A Snake Without a Head is Just a Rope, 1994, glazed earthenware
Syd Carpenter, American born 1953. Philadelphia Art Museum
The reference is to a verbal and visual combat in a West African military society in which appliqued banners with metaphorical insults. One insult seeks to emasculate an opponent by characterizing him as a rope without a head and not a snake.
The creation unravels at its top into a nest of a harbour.


Child 5, clay and terra sigillata, 1990
Syd Carpenter, American born 1953. Private loan to Woodmere, Philadelphia in 2026

Child 4, clay and terra sigillata, 1990
Syd Carpenter, American born 1953. Artist loan to Woodmere, Philadelphia in 2026



Four Seasons of Interest, 2002, clay, acrylic and graphite
Syd Carpenter, American born 1953. Artist loan to the Berman Museum, Ursinus College, Collegeville, PA in 2026


Breathe, 2004, watercolour on clay
Syd Carpenter, American born 1953. Woodmere, Philadelphia
Hügelkultur
Hügel means mound or slope in German.
Hügelkultur is an old practice, German and Eastern European, of using logs and other organic material to create pyramids wood.
‘La Cresta’ is the name of Woodmere’s hügel garden.
A second garden has been built at Ursinus College, Collegeville, PA.

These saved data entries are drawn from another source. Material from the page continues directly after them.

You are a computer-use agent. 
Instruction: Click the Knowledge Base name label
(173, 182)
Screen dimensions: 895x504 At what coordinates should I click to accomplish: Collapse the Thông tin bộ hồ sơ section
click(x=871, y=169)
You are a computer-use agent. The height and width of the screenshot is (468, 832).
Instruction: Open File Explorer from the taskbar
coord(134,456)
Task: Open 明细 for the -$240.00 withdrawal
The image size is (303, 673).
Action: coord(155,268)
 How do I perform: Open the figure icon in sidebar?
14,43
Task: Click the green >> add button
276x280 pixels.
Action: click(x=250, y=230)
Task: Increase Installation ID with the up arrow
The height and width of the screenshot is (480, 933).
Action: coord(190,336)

The artist and her husband at the newly planted hügel garden at Ursinus College in 2024 from whose website this photo
At Woodmere, the base of the garden and a pathway around and through its two parts are cross sections of forty trees which Woodmere had had to cut down. Trunks, boughs, organic matter have been heaped on these to create the mounds.
A cross-section of La Cresta before planting by the artist, her husband and volunteers. April 2021. Photo by Peter Crimmins/WHYY
The mound interior decomposes over time to feed the roots. The slope of the mounds keeps water from flooding those roots. The composting process generates some natural heat, extending the growing season in late Autumn.

Syd Carpenter at a newly planted La Cresta. May 2021. Photo from The Chestnut Hill Local.
As the wood slowly decomposes, it stores moisture and releases nutrients. Plants are grown on top of the mounds.
La Cresta in September 2022





After several years, the mounds will break down and flatten; and a new garden can be remade on rich, compacted earth.

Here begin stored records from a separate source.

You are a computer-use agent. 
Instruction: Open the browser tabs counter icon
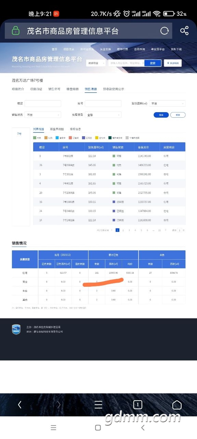pos(137,405)
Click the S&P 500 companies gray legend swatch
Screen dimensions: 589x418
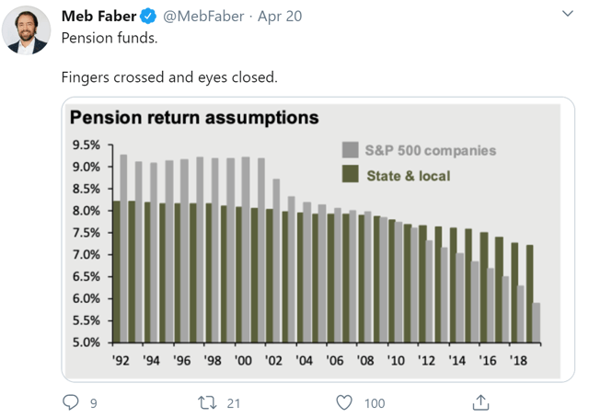click(x=351, y=150)
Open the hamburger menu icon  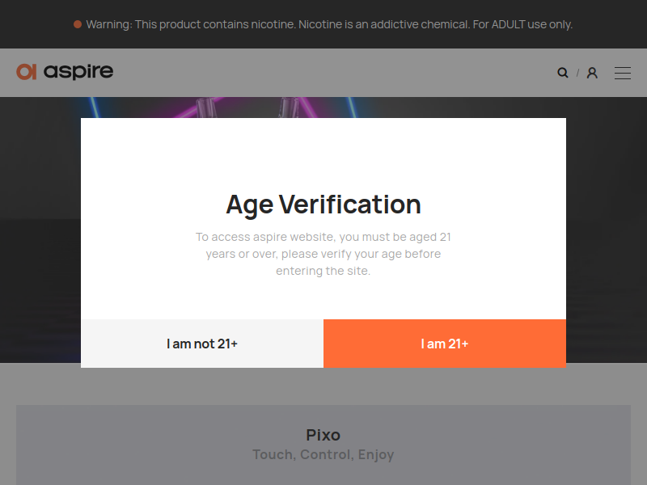[623, 73]
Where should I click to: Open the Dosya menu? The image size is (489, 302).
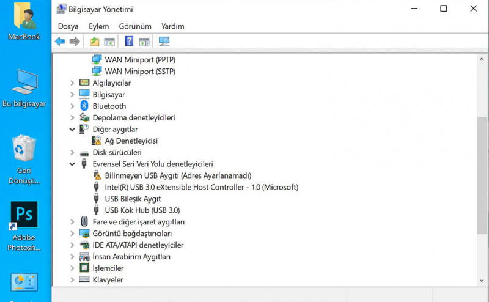pyautogui.click(x=68, y=26)
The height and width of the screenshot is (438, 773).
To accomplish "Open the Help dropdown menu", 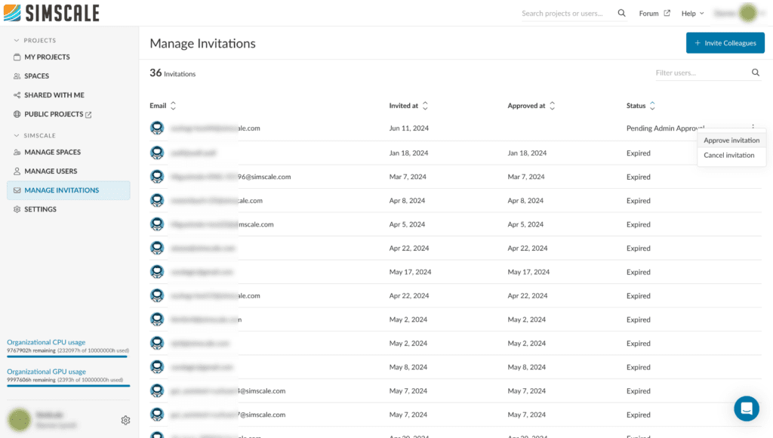I will 691,13.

What a rich and informative post!
I wasn’t familiar with Syd Carpetre and her ceramic and sculpture works.
I really liked the “Mother Pin” brooches
… and I was moved by the tragedy of her brother, who was paralyzed in an accident during the Gulf War.
Thank you, Luisa, for your comment.
Syd Carpenter’s work is faithful and heartening and keeps us going in these difficult times.